[Problem to solve] Reproduce, exactly and in full, only the lines below from the one containing "This screenshot has width=498, height=393." through the one containing "Viewport: 1280px width, 583px height.".

[Data section]
%%
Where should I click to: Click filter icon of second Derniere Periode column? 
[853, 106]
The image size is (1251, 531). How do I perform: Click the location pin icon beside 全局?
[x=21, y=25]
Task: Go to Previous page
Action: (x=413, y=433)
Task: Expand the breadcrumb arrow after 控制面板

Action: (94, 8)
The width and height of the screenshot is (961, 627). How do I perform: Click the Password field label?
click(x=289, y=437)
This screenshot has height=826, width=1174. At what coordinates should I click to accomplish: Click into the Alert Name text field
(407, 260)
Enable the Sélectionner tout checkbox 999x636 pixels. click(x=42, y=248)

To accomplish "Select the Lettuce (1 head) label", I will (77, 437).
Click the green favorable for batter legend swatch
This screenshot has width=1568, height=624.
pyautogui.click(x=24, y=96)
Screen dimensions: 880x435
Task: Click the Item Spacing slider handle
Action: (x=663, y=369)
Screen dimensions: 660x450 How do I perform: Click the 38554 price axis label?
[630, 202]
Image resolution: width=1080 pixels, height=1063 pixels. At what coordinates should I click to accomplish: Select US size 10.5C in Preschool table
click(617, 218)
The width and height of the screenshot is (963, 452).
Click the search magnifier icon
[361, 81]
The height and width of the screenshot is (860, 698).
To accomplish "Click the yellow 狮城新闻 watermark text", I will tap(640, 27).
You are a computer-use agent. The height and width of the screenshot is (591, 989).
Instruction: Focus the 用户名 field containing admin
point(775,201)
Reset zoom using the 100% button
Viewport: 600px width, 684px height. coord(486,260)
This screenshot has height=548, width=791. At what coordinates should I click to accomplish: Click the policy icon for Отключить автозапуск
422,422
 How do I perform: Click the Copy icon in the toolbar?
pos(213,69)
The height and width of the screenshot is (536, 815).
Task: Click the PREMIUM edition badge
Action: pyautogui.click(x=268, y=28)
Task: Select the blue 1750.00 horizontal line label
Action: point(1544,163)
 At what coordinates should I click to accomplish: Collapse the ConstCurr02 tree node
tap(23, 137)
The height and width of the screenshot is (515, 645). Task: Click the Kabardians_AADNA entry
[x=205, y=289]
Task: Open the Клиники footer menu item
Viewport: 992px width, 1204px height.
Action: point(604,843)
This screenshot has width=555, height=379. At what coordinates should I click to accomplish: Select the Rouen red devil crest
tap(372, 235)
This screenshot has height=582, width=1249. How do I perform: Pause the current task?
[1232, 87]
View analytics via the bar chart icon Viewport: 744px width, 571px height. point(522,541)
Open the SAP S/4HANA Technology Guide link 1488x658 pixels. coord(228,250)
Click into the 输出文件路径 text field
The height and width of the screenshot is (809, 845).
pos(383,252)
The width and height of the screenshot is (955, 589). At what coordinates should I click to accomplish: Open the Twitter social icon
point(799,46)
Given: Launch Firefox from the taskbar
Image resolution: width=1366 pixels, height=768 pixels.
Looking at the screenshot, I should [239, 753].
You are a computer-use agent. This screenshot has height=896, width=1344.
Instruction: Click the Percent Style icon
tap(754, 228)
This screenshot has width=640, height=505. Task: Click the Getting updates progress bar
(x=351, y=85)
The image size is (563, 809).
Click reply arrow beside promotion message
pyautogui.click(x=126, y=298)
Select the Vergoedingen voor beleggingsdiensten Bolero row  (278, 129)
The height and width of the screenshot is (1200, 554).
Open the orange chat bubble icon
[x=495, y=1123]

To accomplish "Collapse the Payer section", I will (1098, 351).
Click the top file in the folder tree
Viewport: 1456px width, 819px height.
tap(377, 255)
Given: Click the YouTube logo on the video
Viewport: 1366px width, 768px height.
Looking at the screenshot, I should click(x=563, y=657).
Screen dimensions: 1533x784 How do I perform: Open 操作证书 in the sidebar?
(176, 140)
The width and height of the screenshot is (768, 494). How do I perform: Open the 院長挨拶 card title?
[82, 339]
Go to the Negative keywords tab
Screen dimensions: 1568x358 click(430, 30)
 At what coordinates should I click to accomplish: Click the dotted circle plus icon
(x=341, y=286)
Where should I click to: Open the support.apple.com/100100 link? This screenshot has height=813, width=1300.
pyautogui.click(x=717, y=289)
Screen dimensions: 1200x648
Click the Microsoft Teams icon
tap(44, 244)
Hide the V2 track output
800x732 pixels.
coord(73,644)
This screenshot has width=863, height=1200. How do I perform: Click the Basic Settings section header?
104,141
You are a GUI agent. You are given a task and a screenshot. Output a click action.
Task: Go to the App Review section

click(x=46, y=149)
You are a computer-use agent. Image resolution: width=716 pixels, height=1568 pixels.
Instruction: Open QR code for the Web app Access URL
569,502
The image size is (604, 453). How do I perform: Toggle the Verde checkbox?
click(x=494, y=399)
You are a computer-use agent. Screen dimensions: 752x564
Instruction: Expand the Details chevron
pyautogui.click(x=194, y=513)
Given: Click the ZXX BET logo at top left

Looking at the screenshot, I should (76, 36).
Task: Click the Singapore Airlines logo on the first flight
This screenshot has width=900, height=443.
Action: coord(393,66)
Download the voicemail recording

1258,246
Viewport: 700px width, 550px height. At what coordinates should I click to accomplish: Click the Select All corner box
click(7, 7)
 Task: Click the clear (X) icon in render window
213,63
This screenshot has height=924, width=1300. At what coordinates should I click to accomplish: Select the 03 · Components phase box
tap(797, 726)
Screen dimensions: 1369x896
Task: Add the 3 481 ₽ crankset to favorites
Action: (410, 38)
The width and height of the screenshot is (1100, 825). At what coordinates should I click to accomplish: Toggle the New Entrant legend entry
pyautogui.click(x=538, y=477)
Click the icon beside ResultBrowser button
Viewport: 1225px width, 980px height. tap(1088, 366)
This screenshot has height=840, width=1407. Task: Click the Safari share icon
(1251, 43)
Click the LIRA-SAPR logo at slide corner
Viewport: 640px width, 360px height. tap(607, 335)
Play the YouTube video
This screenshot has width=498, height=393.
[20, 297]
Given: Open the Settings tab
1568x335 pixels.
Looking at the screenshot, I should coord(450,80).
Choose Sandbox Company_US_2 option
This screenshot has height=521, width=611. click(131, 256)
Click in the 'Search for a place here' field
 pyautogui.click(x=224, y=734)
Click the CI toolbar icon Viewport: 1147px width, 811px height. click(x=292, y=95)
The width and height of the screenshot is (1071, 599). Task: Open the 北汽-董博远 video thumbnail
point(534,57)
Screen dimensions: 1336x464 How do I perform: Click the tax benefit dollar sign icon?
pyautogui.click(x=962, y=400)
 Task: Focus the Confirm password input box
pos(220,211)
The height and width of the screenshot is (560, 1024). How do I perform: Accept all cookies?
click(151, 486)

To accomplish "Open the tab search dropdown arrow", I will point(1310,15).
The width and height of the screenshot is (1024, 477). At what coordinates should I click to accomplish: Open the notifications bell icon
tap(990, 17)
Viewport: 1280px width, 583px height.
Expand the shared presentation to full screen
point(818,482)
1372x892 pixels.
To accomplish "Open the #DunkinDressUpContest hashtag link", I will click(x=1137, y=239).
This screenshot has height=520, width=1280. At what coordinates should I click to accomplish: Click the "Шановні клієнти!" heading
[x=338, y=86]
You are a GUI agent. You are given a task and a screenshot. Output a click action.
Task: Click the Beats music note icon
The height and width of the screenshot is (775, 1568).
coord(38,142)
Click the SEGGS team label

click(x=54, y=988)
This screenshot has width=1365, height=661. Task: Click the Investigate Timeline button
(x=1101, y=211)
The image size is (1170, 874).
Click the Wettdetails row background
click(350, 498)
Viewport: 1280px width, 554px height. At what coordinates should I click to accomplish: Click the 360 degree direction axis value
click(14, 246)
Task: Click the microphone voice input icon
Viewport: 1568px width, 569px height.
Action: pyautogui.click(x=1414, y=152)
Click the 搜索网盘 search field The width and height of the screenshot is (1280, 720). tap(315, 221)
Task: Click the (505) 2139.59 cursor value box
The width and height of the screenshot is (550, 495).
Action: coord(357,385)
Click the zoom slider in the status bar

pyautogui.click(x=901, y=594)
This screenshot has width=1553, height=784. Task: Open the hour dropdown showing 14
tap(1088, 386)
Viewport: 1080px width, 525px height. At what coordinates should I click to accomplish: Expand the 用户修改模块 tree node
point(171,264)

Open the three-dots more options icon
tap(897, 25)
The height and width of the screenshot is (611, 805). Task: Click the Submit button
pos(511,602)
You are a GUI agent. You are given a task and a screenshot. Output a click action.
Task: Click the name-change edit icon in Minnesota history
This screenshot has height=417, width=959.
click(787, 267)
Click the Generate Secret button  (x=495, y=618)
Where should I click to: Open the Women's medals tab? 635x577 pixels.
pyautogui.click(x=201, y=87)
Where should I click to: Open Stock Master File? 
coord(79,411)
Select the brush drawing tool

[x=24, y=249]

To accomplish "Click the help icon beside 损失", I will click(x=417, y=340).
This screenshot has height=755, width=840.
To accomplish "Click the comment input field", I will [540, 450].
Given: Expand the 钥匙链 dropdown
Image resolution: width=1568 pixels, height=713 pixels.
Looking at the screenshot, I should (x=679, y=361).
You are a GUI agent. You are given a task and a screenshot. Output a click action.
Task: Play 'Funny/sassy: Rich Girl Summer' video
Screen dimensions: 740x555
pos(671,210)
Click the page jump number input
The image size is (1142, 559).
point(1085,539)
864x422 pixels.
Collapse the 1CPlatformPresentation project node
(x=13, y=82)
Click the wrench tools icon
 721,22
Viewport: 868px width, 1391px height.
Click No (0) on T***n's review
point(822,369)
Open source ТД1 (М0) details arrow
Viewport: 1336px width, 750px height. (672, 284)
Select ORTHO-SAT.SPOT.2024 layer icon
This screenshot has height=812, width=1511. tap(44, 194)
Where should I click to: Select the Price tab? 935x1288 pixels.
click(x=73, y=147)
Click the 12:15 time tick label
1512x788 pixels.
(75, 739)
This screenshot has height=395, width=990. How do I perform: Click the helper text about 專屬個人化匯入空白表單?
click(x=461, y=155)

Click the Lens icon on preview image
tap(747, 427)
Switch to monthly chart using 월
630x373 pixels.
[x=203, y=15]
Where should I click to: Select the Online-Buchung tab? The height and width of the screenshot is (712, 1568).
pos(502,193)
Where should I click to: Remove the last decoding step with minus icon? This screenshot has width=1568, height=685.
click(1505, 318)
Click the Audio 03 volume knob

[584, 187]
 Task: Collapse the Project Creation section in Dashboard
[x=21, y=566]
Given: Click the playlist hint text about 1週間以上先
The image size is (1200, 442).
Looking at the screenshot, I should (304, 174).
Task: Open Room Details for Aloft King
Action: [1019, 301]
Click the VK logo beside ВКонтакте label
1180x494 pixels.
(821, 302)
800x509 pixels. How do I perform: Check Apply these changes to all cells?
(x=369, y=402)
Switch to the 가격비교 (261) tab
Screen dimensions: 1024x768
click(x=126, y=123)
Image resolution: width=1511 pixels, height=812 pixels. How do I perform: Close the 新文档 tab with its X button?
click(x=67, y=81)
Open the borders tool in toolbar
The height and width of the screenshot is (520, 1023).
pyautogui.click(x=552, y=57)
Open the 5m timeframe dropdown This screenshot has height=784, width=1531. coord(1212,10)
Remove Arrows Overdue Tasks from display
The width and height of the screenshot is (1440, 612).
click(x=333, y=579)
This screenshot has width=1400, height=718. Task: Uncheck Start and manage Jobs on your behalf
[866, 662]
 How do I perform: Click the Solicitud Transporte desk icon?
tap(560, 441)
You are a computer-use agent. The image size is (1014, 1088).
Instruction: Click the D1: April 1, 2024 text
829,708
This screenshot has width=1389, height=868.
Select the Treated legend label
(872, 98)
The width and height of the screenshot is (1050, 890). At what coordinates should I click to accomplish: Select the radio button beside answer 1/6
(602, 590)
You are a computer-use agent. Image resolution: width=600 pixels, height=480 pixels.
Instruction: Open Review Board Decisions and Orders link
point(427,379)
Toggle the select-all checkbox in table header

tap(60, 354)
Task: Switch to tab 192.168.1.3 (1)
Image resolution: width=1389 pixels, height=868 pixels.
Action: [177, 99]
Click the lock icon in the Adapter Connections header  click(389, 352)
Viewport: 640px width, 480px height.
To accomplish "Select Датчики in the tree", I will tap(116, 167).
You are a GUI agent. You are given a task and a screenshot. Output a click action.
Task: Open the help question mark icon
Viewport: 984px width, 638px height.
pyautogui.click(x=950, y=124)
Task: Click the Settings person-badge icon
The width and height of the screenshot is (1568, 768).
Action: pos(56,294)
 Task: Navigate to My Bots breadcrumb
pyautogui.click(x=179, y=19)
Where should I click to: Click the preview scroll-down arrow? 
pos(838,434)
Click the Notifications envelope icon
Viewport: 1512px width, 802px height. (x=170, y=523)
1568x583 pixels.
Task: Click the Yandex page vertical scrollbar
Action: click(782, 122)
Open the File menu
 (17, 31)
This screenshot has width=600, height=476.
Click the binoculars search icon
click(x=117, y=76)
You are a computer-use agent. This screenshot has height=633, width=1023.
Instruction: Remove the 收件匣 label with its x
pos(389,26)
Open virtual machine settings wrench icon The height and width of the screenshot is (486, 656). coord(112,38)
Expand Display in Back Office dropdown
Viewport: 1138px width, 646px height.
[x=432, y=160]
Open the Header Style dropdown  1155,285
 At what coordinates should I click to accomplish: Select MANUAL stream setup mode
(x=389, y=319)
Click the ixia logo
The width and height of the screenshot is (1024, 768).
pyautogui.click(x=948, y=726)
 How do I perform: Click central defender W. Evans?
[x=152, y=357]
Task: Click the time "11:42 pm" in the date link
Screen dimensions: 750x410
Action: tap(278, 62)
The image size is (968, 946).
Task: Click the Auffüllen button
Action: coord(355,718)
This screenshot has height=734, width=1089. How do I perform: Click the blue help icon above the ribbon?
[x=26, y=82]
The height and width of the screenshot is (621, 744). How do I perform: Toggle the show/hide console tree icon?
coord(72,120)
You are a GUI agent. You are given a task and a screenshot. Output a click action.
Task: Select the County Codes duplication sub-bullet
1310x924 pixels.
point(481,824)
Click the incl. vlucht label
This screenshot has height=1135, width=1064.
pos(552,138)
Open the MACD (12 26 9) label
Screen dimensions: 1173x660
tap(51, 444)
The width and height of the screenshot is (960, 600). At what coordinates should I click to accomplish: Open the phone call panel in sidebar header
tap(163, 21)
%%
[Output for this exercise]
This screenshot has width=498, height=393.
[20, 297]
Given: Open the Settings tab
1568x335 pixels.
Looking at the screenshot, I should coord(450,80).
Choose Sandbox Company_US_2 option
This screenshot has height=521, width=611. click(131, 256)
Click in the 'Search for a place here' field
 pyautogui.click(x=224, y=734)
Click the CI toolbar icon Viewport: 1147px width, 811px height. click(x=292, y=95)
The width and height of the screenshot is (1071, 599). Task: Open the 北汽-董博远 video thumbnail
point(534,57)
Screen dimensions: 1336x464 How do I perform: Click the tax benefit dollar sign icon?
pyautogui.click(x=962, y=400)
 Task: Focus the Confirm password input box
pos(220,211)
The height and width of the screenshot is (560, 1024). How do I perform: Accept all cookies?
click(151, 486)

To accomplish "Open the tab search dropdown arrow", I will point(1310,15).
The width and height of the screenshot is (1024, 477). At what coordinates should I click to accomplish: Open the notifications bell icon
tap(990, 17)
Viewport: 1280px width, 583px height.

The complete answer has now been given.